O acordo por dano moral coletivo foi ajuizada pela DPU, Defensoria Pública do Estado da Bahia (DPE-BA), Ministério Público do Trabalho na Bahia (MPT-BA), Ministério Público Estadual (MP-BA), Educafro, Odara – Instituto da Mulher Negra e Centro Santo Dias de Direitos Humanos. O Atakarejo pagará a primeira de 36 parcelas fixas em meados de outubro. A quantia será destinada ao Fundo de Promoção do Trabalho Decente (Funtrad) e deverá ser utilizada para custear, preferencialmente, iniciativas que guardem afinidade com o combate ao racismo estrutural. Este acordo protocolado dentro de uma Ação Civil Pública (ACP) não elimina outros processos contra a empresa, como na esfera criminal e ações indenizatórias para a família das vítimas.
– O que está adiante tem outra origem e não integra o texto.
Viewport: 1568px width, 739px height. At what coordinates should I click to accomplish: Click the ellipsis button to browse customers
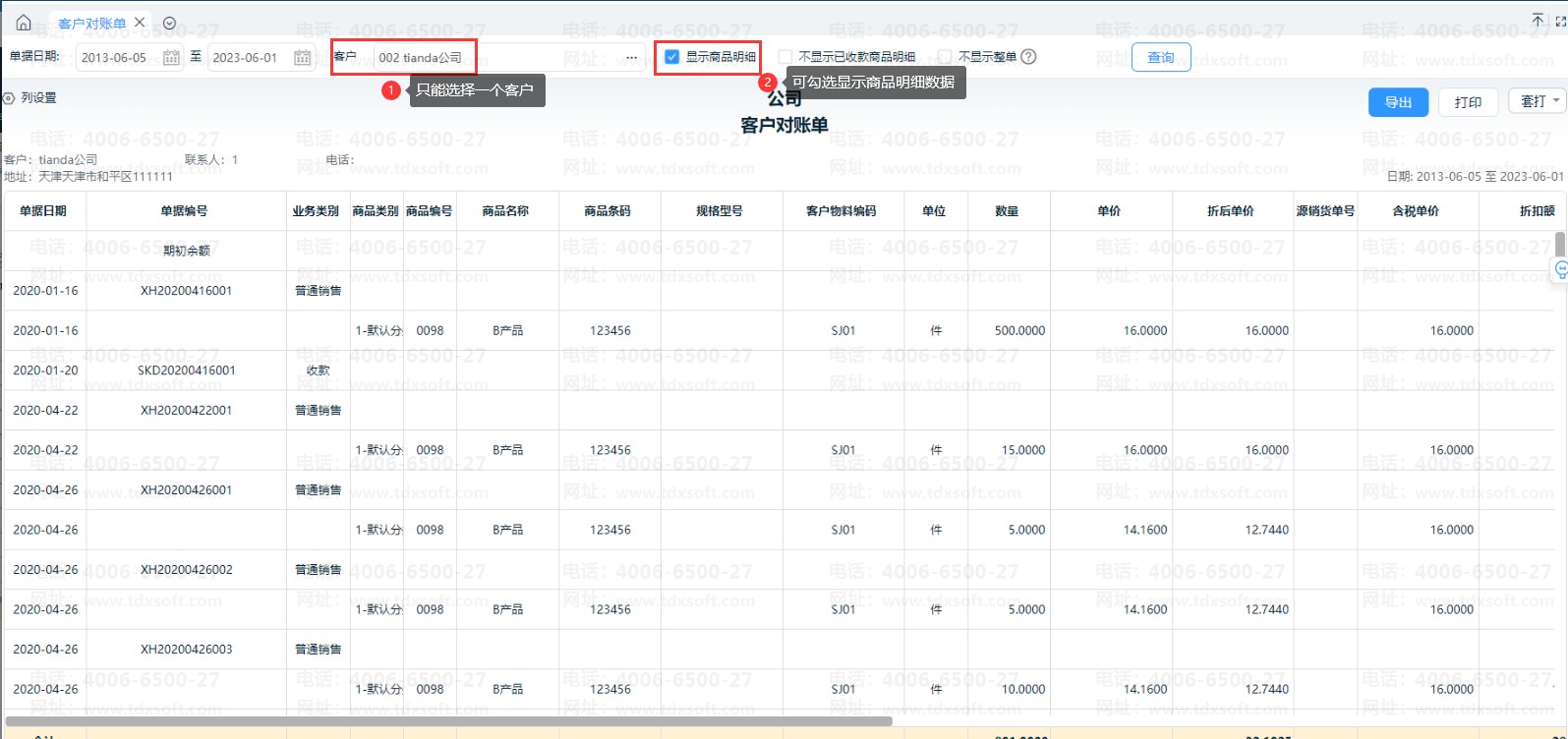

Em 26 de abril de 2021, depois de terem furtado carnes do Atakarejo, Bruno Barros e Yan Barros, tio e sobrinho, então com 29 e 19 anos, foram entregues por seguranças a integrantes de uma facção criminosa do bairro do Nordeste de Amaralina. Na “lei” imposta pelo tráfico, roubos não são permitidos na região para evitar o aparecimento de policiais. Os jovens negros foram torturados e mortos, e seus corpos foram encontrados no porta-malas de um carro, no bairro de Brotas.
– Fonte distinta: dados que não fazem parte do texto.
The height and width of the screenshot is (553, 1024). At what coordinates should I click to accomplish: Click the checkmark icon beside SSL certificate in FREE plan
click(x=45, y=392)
Imagens de Bruno e Yan sentados no chão do pátio do supermercado com quatro pacotes de carnes circularam em vários aplicativos de mensagens e redes sociais. Ao longo das investigações, a Justiça determinou a prisão de traficantes e funcionários do supermercado envolvidos.
Outras medidas
Além da indenização pecuniária, o termo do acordo judicial possui 41 cláusulas com obrigações que deverão ser cumpridas pelo Atakarejo. Entre as medidas que a rede de supermercados se comprometeu a adotar estão o aumento da contratação de trabalhadores negros, de forma proporcional ao número de pessoas negras no estado de atuação, conforme o censo mais recente do Instituto Brasileiro de Geografia e Estatística (IBGE). A empresa terá até um ano para fazer com que o quadro de funcionários espelhe a realidade populacional, e deverá incorporar definitivamente esse espelhamento nos padrões de funcionamento da rede de supermercados. O Atakarejo também deverá manter, durante três anos, programa específico e exclusivo de estágio para pessoas negras, com 10 vagas por ano.
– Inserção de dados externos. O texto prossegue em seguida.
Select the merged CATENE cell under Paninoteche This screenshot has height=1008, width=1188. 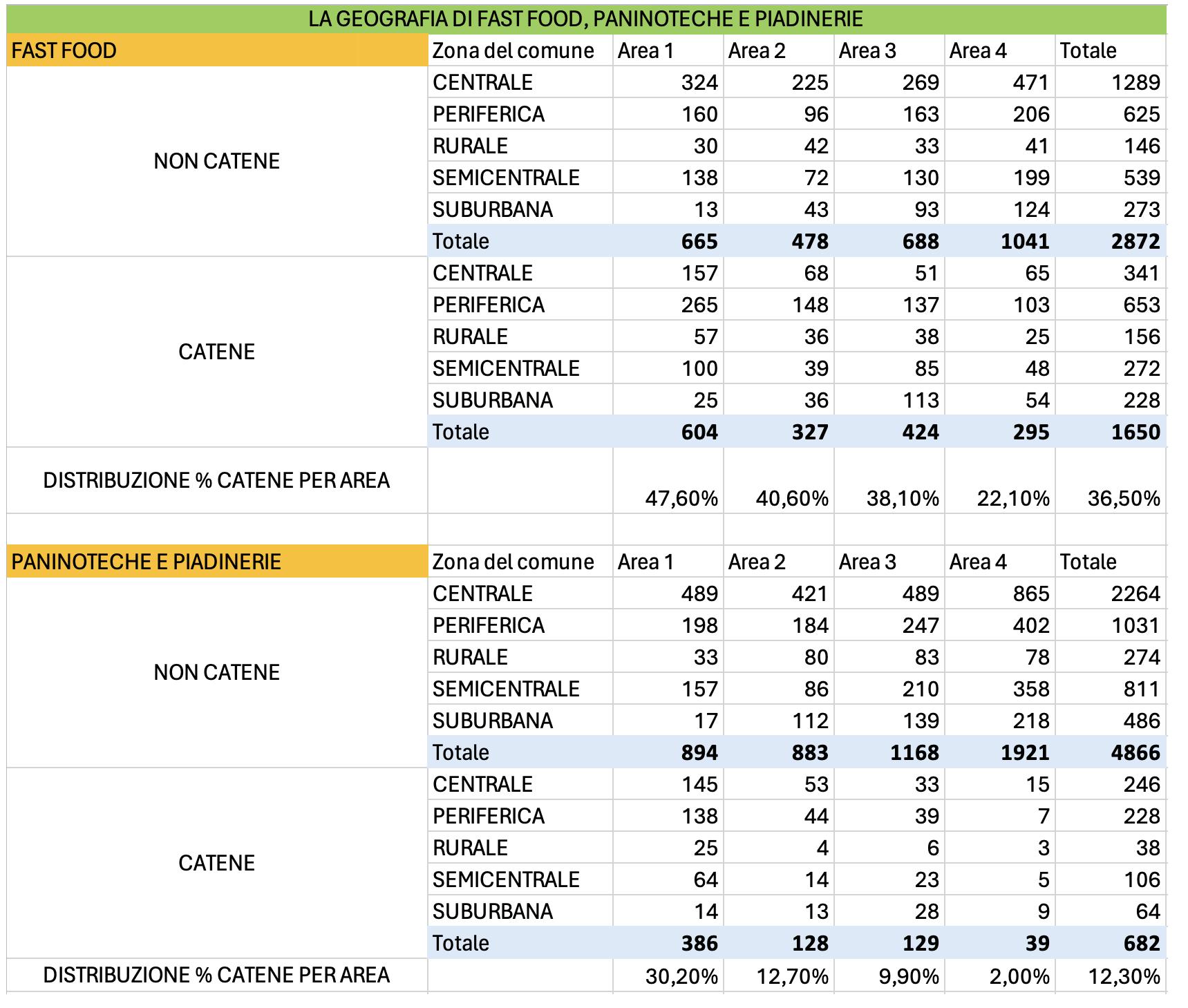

Além disso, a empresa fica proibida de impedir a filmagem das abordagens realizadas pelos seus trabalhadores, seja dentro ou fora das lojas. O Atakarejo deverá também manter um canal ativo de denúncias. A rede atacadista ainda vai ter que adotar alguns cuidados no momento da contratação de pessoal para segurança patrimonial, ficando proibida de contratar empresa que tenha em seus quadros de empregados e gestores policiais civis ou militares da ativa ou que tenham sido expulsos de tais instituições; que mantenha entre seus funcionários pessoas com condenação transitada em julgado por crimes em que haja o emprego de violência física ou psíquica; que contrate policiais militares ou civis da ativa para a realização de serviço ocasional ou não esteja devidamente registrada e autorizada a operar na forma da lei.
O defensor público federal Gabriel César explicou que a DPU e as instituições envolvidas na negociação optaram pelo acordo com o supermercado porque o processo é sempre imprevisível e pode demorar anos. “Sabemos que dinheiro nenhum vai trazer de volta essas vidas, mas a indenização e a cobrança da adoção de medidas para que não se permita o assassinato de pessoas negras é o que é possível de se fazer, no campo do direito. Vamos monitorar e cobrar que esse dinheiro realmente seja usado para beneficiar pessoas negras e combater o racismo”, disse Gabriel, que atua como defensor regional de Direitos Humanos na Bahia.